The wines of Vesuvius, made from the vineyards located on the slopes of the volcano, have been known since Roman times for their quality, gleaned from the character of the local mineral-rich soil and temperate climate.
The fame of this beautiful corner of Italy and its wine has been the basis of a number of myths, including the legend of Lacrima Christi grapes: God recognized that the Gulf of Naples was a slice of heaven during the fall of Lucifer to hell, and He wept for this lost land. Where His divine tears fell, Lacrima Christi vines sprung up. Another version tells of Christ visiting a hermit who converted before His departure, so He transformed the man's terrible wine into the excellent Lacrima Christi. These Christian legends have their roots in pagan mythology, well-established since the first human settlements and recorded in frescoes of Bacchus (god of wine) discovered in the House of Centenary in Pompeii, and in many other Roman remains that survived the eruption in 79 AD, which are the oldest testimony we have of this historic wine production.
Some of the grape varieties cultivated on the slopes of Mount Vesuvius:
Also known as Palummina from the local dialect "per e palummo", Piedirosso owes its name to the red color it turns when it begins to mature. In the area surrounding Naples and Vesuvius, Piedirosso is second only to Aglianico in fame and quality. Piedirosso is known for its wonderful acidity and minerality, gleaned from the soil of the volcano which is extraordinarily rich in lime, phosphorus, and potassium.

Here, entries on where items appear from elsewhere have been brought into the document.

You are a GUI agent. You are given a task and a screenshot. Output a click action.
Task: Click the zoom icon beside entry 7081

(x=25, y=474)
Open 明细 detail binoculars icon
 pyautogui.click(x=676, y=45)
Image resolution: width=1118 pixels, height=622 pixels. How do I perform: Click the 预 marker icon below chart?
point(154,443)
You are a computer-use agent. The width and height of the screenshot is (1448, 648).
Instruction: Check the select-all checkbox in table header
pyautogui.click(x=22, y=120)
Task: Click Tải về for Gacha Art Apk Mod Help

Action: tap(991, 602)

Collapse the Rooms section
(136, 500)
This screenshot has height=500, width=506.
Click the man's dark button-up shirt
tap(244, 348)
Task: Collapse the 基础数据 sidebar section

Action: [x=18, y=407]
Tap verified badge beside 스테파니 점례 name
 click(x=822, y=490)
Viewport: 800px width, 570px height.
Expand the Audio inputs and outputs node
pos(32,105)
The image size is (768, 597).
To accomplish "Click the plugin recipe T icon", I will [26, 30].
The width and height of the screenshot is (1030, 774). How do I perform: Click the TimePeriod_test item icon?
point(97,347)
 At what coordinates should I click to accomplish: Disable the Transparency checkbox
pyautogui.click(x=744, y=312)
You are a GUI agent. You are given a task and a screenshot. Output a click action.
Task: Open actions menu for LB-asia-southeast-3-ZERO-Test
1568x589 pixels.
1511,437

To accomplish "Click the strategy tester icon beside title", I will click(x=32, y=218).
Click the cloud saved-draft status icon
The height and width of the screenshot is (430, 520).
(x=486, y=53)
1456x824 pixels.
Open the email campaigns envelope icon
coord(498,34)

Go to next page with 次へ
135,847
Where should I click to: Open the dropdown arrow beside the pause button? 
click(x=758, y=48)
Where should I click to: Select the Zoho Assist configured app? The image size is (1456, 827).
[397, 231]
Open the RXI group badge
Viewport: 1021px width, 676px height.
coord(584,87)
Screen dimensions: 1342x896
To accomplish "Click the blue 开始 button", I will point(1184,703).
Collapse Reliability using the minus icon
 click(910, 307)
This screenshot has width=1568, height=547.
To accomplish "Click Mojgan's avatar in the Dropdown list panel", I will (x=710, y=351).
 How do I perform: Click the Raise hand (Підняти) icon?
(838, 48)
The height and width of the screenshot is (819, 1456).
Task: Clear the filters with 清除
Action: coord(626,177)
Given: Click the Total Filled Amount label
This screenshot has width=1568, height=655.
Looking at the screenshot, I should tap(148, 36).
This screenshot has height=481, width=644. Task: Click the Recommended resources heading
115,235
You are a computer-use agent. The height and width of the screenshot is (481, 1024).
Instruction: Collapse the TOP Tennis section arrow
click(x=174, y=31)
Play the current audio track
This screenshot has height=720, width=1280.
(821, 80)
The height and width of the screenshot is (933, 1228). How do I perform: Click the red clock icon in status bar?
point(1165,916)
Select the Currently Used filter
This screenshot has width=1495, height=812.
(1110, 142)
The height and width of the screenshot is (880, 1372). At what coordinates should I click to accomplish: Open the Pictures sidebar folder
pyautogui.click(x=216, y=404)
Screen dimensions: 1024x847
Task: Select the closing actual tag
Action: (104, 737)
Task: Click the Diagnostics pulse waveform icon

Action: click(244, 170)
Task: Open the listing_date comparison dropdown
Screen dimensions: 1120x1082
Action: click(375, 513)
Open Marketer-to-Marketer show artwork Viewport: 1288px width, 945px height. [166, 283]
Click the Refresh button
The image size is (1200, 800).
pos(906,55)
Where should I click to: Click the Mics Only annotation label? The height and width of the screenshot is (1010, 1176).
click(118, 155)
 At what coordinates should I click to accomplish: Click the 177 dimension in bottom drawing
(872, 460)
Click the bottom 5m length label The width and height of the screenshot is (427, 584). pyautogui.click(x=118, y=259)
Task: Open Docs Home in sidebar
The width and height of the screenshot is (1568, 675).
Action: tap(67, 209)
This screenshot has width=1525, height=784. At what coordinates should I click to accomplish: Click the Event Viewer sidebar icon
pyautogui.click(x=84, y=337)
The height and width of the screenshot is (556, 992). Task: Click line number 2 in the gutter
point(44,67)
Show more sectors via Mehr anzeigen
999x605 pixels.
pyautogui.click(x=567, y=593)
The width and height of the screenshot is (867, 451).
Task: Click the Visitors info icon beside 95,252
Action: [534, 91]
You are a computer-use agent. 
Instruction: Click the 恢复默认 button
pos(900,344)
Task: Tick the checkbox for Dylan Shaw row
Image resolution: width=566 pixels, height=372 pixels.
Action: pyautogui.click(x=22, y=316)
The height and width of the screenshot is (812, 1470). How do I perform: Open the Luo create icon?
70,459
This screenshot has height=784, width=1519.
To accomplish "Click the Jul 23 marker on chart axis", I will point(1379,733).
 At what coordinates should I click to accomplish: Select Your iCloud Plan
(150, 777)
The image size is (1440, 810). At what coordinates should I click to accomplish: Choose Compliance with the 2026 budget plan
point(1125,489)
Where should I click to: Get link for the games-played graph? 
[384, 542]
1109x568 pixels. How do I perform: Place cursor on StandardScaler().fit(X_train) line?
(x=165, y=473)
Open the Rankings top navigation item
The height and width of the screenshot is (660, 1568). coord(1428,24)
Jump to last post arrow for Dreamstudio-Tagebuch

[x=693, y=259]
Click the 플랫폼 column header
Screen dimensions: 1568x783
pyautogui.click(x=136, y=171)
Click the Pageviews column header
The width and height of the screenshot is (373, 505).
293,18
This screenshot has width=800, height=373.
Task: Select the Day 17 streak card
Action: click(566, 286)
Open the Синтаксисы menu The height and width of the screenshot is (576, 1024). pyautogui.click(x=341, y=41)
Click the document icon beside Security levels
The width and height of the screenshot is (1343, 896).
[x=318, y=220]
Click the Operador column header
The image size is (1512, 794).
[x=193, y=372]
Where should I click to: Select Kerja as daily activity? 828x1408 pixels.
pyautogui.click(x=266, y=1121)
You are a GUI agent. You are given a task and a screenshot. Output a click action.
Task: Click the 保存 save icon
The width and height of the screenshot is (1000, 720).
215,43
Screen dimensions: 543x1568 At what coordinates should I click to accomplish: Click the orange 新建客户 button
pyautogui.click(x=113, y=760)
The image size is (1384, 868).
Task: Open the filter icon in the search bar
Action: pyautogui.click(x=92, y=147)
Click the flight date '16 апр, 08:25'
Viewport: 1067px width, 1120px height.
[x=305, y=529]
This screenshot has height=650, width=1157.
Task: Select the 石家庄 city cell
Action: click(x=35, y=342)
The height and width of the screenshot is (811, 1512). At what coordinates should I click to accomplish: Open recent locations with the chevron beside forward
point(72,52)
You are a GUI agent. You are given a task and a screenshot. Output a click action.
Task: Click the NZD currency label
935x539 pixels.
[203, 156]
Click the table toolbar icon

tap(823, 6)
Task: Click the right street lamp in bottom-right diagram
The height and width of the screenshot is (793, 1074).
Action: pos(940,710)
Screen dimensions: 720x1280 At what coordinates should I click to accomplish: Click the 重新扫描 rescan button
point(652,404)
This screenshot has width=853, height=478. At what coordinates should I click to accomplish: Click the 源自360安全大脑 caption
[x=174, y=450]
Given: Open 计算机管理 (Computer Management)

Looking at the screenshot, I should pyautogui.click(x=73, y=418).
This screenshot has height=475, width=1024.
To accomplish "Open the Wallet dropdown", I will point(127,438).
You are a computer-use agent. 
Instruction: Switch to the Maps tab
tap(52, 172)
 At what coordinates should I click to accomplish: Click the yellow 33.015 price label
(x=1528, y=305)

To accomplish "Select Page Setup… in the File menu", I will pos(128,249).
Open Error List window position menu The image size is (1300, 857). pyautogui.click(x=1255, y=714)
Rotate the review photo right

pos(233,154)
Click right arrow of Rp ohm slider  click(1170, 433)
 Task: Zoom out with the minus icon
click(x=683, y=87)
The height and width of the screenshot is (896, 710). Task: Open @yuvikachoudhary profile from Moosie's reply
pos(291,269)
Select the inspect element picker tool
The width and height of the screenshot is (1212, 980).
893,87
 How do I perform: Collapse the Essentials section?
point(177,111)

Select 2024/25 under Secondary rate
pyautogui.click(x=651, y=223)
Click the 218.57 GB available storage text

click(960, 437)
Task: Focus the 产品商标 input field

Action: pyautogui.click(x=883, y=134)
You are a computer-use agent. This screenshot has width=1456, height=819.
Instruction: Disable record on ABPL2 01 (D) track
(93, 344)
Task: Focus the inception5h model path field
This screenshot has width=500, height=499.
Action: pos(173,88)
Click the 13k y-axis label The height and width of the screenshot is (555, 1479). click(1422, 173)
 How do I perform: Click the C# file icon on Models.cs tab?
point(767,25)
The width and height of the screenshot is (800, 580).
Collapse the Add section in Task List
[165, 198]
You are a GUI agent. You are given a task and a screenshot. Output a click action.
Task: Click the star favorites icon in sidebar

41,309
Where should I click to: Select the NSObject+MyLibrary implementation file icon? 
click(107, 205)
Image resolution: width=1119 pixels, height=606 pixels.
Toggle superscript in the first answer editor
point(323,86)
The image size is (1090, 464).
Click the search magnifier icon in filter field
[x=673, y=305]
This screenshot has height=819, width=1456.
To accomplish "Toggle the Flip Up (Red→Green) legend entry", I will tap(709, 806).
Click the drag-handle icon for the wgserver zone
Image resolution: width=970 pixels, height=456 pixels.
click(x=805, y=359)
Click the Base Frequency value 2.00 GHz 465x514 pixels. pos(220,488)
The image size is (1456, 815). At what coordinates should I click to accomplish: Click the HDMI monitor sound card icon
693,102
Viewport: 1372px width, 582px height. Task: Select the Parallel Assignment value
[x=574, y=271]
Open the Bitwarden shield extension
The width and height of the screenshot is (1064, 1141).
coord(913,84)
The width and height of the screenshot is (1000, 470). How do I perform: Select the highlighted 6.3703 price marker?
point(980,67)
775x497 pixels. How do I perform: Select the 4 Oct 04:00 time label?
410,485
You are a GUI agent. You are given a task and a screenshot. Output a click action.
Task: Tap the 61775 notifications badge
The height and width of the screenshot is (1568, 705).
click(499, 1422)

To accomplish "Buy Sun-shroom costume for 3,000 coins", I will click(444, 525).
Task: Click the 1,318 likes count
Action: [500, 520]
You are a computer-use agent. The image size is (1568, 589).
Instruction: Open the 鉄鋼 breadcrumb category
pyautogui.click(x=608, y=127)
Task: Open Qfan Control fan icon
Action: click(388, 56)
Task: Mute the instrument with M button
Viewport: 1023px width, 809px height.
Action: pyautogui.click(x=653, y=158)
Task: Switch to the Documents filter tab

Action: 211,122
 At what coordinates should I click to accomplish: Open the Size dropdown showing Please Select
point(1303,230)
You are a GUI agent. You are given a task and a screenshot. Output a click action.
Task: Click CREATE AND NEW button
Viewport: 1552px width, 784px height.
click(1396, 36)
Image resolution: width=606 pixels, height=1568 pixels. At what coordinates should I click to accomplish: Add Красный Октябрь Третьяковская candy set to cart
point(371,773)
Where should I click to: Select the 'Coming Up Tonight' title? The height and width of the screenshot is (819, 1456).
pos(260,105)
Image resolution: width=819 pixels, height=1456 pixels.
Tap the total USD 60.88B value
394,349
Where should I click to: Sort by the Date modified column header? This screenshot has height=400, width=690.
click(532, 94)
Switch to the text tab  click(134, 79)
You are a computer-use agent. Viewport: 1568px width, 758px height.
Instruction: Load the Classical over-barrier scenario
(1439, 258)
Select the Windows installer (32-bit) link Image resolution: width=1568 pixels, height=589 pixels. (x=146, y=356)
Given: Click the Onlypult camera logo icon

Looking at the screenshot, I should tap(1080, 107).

This is the last varietal to mature on the slopes of Vesuvius between the second half and the end of October, and is considered the prince of southern Italy's red grapes. Aglianico thrives in the sandy local soil, and is beloved for its strong tannins which gives Lacryma Christi its pleasant astringency. The local IGT Pompeiano wine is made exclusively from this grape, and it ages well in wood and in the bottle. It is also not easily susceptible to mildew or other blights.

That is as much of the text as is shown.